Бабек, сын гор, тотчас метнулся в сторону и, натянув на голову ворот халата, упал ничком. Им занялись четверо собак. Впрочем, занялись индифферентно – волкодавы редко рвут лежащую на животе жертву – и было ясно, что, в отличие от нас, иголка понадобиться ему лишь для ремонта порванной одежды.

На меня бросились трое псов. Я успел протолкнуть самому крупному из них (без сомнения, это был вожак) руку в рот и схватил за язык. Он задергался. Вторая собака вцепилась мне в левое запястье, к счастью защищенное подвернутым обшлагом штормовки, и потянула на себя. Я упал на нее, придавил телом. Третья собака, видимо, была смущена визгом вожака, она лаяла мне в лицо, смотря людоедским взглядом. Нерешительность ее погубила – выскочившая из лаза Наташа, подобрала камень и молниеносным броском разбила ей голову. К новому противнику бросились две собаки, дравшие Бабека, но девушка успела схватить второй камень и стала замахиваться им то на одну, то на другую. Собаки замерли, но ненадолго. Не прошло и трех секунд, как они злобно рыча, шажок за шажком пошли к ней.

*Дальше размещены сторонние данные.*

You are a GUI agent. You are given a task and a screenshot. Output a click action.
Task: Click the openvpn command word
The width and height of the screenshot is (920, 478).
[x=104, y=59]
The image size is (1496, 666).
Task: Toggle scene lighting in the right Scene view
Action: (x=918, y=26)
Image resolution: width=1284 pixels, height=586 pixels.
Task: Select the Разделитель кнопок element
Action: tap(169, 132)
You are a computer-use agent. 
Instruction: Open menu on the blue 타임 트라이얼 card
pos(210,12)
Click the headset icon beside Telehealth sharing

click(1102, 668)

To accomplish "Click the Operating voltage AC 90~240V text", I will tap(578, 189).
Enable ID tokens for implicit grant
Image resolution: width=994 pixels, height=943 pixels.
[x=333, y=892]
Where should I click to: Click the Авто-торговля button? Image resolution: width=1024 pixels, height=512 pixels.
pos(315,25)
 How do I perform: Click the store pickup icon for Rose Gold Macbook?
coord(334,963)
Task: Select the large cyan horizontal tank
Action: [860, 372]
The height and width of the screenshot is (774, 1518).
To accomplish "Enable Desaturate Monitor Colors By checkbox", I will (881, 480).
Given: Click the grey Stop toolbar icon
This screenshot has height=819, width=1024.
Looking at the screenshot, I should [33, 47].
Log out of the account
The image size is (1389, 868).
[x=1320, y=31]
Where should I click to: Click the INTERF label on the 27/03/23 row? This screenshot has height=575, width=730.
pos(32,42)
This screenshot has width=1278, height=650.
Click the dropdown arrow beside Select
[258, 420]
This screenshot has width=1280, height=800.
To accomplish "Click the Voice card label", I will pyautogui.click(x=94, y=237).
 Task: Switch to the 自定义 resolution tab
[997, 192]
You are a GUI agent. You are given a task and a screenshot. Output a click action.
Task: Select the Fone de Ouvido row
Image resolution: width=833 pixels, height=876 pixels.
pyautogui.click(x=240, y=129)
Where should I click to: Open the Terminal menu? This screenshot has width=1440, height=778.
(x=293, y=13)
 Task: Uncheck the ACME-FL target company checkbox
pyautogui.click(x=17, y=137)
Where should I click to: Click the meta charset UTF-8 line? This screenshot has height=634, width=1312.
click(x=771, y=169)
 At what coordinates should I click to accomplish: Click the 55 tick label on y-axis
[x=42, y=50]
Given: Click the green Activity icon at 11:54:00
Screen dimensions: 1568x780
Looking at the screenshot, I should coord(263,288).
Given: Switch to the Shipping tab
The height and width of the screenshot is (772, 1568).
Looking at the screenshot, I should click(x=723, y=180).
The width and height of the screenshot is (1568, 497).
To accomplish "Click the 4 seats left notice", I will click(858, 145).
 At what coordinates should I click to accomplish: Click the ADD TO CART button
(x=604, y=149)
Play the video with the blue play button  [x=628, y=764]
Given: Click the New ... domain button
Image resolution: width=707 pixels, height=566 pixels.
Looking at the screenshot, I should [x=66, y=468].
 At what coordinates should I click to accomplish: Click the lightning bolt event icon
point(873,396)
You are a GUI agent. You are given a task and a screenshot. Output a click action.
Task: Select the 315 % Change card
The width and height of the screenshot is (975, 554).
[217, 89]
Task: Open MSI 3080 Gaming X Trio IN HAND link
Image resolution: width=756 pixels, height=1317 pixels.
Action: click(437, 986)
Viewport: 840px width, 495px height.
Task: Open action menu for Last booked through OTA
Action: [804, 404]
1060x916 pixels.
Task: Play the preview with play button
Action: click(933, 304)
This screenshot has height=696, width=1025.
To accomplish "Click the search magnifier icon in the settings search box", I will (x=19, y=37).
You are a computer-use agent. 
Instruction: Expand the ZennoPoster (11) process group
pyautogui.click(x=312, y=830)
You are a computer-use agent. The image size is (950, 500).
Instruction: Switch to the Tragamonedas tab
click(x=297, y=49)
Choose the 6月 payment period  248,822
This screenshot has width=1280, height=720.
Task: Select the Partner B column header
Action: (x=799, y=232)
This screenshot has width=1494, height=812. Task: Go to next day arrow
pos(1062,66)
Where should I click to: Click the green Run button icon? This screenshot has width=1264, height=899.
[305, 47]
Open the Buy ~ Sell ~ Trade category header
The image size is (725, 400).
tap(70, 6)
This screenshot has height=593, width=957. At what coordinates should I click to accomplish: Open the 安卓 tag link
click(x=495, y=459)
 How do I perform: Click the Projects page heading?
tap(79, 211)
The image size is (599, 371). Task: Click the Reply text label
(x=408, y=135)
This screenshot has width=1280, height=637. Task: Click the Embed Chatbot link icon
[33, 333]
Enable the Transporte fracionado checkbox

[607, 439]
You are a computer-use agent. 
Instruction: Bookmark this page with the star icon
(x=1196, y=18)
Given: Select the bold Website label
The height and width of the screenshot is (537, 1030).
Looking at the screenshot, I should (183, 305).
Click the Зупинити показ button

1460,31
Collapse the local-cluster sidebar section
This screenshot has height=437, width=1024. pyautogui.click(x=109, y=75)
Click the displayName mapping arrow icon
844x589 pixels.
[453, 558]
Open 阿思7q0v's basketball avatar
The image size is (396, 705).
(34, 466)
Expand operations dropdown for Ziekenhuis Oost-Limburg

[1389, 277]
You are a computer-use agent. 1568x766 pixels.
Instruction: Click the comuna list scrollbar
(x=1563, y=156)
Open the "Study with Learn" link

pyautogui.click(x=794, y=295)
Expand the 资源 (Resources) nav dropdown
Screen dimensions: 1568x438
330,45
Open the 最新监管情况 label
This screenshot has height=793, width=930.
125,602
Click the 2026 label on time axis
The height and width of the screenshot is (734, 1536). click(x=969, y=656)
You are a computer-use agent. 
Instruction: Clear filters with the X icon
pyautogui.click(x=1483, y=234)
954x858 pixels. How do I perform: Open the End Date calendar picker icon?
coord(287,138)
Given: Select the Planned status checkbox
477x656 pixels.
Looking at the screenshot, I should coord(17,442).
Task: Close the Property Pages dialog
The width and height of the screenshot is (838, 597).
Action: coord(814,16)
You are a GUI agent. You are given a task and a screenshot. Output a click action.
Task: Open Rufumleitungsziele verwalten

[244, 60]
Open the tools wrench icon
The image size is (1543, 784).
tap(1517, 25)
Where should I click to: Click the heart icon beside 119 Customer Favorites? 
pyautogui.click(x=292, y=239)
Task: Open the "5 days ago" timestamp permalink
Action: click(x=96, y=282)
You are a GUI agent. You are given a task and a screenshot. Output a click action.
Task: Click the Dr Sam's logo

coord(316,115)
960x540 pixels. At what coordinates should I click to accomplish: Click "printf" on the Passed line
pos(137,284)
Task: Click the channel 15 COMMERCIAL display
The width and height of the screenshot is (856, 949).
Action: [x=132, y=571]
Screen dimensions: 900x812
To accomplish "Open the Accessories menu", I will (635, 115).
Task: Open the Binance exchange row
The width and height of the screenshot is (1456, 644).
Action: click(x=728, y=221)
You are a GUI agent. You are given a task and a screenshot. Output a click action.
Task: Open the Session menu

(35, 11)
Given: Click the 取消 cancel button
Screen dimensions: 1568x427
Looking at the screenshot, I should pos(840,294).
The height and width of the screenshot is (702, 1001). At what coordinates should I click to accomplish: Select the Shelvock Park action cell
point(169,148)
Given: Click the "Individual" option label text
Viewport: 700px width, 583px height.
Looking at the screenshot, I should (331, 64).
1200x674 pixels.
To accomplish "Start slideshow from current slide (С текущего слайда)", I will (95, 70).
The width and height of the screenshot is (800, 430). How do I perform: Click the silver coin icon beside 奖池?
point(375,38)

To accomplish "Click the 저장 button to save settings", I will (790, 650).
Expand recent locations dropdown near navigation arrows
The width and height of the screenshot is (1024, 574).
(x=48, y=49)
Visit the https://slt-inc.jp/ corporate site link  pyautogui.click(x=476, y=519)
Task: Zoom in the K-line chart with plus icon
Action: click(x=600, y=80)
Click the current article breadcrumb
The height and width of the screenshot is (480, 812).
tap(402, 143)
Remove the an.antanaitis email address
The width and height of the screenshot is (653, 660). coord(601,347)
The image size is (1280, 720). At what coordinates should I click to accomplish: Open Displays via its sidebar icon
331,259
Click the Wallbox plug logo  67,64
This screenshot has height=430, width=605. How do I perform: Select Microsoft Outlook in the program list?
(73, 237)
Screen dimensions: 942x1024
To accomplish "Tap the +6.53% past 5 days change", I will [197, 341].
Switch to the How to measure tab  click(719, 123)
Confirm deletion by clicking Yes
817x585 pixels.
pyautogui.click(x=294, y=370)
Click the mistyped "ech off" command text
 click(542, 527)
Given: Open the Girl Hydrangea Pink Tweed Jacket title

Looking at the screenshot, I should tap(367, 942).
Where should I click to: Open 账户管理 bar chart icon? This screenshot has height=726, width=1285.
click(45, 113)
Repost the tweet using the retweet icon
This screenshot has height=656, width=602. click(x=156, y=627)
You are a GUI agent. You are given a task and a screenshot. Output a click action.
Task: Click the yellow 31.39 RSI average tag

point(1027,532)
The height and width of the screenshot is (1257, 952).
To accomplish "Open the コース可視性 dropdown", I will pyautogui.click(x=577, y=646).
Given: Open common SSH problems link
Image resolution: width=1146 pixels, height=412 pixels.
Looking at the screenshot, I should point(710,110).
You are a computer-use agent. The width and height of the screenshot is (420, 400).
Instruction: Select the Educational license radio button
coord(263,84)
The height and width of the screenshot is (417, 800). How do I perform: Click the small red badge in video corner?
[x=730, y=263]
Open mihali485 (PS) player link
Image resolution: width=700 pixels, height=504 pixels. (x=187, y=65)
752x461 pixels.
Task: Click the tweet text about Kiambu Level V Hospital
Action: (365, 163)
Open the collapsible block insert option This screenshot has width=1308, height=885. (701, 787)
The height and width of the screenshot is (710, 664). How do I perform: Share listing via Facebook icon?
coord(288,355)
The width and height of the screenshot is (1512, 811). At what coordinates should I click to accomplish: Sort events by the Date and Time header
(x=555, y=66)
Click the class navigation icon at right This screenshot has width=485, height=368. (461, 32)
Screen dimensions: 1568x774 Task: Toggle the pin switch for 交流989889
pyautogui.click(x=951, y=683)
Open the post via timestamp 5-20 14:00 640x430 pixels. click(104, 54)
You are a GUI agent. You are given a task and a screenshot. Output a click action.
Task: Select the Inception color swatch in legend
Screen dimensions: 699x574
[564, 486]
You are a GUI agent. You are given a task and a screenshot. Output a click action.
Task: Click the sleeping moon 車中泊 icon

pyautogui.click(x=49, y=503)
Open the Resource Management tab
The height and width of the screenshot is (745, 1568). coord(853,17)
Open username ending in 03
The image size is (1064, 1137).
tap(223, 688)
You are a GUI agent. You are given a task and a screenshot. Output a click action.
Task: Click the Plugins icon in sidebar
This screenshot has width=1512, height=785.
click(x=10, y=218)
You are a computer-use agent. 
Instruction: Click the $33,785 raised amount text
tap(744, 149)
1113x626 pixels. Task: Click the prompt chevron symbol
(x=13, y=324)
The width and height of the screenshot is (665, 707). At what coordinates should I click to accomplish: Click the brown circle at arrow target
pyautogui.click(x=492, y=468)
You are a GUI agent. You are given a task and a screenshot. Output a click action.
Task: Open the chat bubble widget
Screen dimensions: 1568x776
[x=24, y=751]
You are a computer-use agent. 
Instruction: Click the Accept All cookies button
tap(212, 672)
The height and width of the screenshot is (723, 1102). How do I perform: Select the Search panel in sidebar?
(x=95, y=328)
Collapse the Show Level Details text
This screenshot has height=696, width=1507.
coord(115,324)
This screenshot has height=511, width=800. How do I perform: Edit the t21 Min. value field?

Сергею повело меньше всех. На его долю досталось две крупные собаки. Одна из них, прыгнув сзади на спину, опрокинула его на землю и вцепилась в ворот. Когда Кивелиди упал, в дело вступил второй волкодав – глухо рыча он начал раздирать тыльную часть простреленного Сережкиного бедра.

В это время к полю боя подошли трое охранников с автоматами в руках. По их глазам было видно, что явились они с целью не позволить разъяренным псам заполнить нами свои желудки. Когда волкодав, лежавший подо мной вырвался и, мстительно цапнув за ягодицу, отпрыгнул в сторону, чтобы приготовиться к новой атаке, охранники разогнали собак, тыкая в их головы дулами автоматов.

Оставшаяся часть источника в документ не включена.